Over the past 14 months, under the HIPAA Right of Access Initiative, OCR has taken twelve  enforcement actions, ten of which have been in 2020, with the covered entities ranging from large health systems to a solo practitioner to a nonprofit agency providing services to homeless persons living with HIV/AIDS. Each of these enforcement actions stemmed from a complaint by an individual and resulted in both the assessment of a monetary penalty and a resolution agreement and corrective action plan with OCR. The monetary penalties have been modest in comparison to the penalties assessed for OCR’s enforcement actions for unauthorized uses and disclosures of PHI, with the lowest being $3,500 and the highest being $160,000. However, the corrective action plans require that the covered entity take extensive steps to ensure compliance. Each corrective action plan requires, for example, that the covered entity conduct a review of the covered entity’s policies and procedures and developing additional policies and procedures as may be necessary. To ensure compliance, the covered entity is further required to provide copies of the policies and procedures to HHS for review and approval. It must also have a plan to implement and distribute the updated policies and procedures, including signed certifications from its workforce members that they have read and will comply with the policies and procedures. As part of the implementation plan, the covered entities must appropriately train workforce members with respect to the updated policies and procedures. The corrective action plans also require that the covered entity assess and revise the policies and procedures annually and report any instances of noncompliance to OCR. Annual reporting to HHS for one to three years, depending on the covered entity, is also required. Finally, the corrective action plans impose certain document retention obligations.

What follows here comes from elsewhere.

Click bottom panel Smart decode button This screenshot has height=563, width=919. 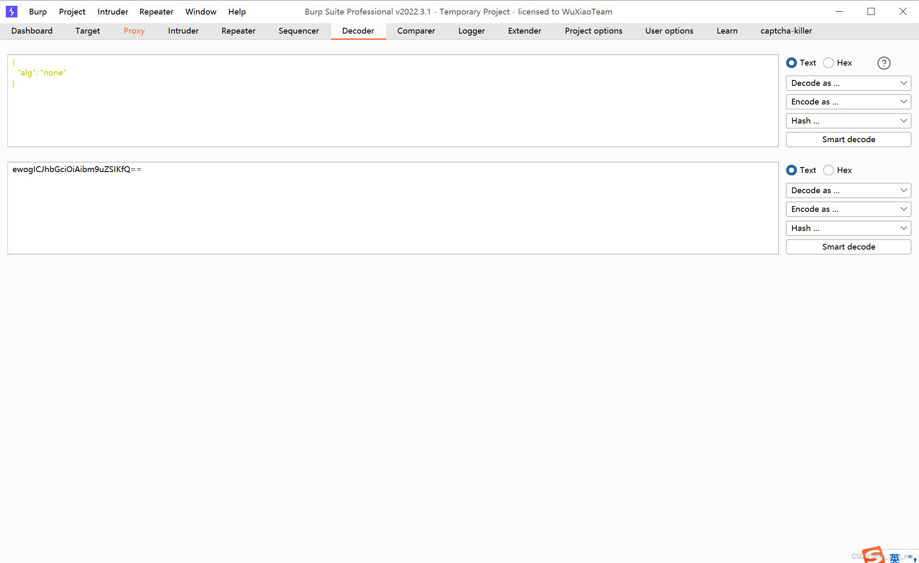click(x=848, y=247)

In several of the corrective action plans, OCR delineated the specific areas that the policies and procedures must address. These include delineating the right to and content of notice, timely action by the covered entity, the fees charged by the covered entity, how notice is provided and the time and manner of access, documentation to be maintained by the covered entity, training protocols for both workforce members and business associates, safeguarding designated record sets, a process to impose sanctions for workforce members who fail to comply with policies and procedures, and maintaining a process for reviewing business associate performance.

When the HIPAA Right of Access Initiative was announced, OCR promised to “vigorously enforce the rights of patients to receive copies of their medical records promptly and without being overcharged.” OCR shows no sign of slowing its continued pursuit of enforcement actions under the HIPAA Right of Access Initiative. To that end, it would be prudent for covered entities to review their policies and procedures regarding patient access to records, with particular attention to whether there are processes to ensure that (i) all information requested by the individual is being provided; (ii) such information is being provided in a timely manner; (iii) notice is being provided for any denials of requests for information; and (iv) the fees charged are compliant. Further, if right of access training has not been recently conducted, workforce members should undergo training regarding the handling of and responding to requests for records. Finally, to the extent any portion of handling requests for access is handled by a business associate, covered entities should assess the business associate’s performance and take appropriate steps to address any identified deficiencies.

OCR has clearly signaled its intent to hold covered entities accountable to ensure that patients get timely access to their medical records—covered entities would be well-advised to take heed.